* RECORDS TO PROCESS:
-------

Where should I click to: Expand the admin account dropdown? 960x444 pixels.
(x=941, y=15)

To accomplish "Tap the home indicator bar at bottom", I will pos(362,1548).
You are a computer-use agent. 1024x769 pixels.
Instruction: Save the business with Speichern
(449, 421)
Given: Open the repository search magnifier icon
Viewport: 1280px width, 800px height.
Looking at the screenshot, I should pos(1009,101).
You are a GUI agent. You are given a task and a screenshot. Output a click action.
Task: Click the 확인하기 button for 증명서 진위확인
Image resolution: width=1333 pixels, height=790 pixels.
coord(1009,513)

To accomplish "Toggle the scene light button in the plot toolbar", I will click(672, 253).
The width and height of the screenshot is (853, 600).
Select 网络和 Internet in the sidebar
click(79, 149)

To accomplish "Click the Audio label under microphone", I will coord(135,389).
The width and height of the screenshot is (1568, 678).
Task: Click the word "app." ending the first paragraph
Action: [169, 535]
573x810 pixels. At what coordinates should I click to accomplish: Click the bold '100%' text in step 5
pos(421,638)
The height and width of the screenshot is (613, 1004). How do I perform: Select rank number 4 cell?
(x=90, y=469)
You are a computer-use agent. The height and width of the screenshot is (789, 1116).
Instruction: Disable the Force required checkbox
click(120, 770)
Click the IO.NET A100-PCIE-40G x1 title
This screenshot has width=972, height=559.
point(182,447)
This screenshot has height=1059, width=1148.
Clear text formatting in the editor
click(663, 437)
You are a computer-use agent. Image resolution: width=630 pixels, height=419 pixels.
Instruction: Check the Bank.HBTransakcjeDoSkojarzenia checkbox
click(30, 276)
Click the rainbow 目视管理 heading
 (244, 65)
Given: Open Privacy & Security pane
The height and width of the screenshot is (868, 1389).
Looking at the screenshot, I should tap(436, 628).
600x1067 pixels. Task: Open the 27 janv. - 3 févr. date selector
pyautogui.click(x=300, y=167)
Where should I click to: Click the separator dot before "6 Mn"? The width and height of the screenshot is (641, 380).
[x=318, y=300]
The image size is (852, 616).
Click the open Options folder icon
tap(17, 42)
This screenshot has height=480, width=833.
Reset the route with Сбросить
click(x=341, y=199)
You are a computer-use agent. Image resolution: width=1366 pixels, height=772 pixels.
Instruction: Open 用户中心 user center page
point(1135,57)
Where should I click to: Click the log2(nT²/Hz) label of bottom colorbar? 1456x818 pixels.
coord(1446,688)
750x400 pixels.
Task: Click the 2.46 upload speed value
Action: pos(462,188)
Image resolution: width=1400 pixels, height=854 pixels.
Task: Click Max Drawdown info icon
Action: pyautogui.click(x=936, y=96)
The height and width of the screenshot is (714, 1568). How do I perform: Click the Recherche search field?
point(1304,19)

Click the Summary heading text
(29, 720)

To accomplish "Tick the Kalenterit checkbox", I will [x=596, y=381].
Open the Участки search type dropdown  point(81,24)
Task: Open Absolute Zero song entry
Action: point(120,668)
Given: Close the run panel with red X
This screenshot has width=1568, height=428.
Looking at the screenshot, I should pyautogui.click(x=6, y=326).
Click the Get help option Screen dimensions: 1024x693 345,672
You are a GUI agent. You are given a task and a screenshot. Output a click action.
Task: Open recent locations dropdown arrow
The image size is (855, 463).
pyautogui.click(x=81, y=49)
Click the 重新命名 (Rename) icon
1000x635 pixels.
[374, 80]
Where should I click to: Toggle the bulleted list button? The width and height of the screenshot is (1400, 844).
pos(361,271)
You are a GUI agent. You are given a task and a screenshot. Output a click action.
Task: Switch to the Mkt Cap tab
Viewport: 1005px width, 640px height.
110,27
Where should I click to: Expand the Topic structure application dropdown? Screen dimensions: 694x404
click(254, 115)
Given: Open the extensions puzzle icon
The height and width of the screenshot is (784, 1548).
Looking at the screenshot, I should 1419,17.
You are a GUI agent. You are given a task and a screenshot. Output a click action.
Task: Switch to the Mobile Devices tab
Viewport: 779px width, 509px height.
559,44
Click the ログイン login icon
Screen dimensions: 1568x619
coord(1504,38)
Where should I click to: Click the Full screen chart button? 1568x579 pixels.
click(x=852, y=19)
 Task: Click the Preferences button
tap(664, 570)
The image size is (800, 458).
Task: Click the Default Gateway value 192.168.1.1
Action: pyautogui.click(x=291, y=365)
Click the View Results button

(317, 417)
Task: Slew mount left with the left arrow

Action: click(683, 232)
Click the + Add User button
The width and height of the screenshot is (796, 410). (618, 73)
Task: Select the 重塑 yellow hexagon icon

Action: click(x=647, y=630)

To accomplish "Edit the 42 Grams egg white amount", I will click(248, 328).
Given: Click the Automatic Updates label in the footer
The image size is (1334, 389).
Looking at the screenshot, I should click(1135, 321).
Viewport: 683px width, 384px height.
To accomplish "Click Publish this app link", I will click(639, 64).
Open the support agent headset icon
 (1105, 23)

-------

* ACTIVITY: Within the data, count the lines that hold the word "computer". Answer with the figure and nothing more.

* SOLVED PROBLEM: 4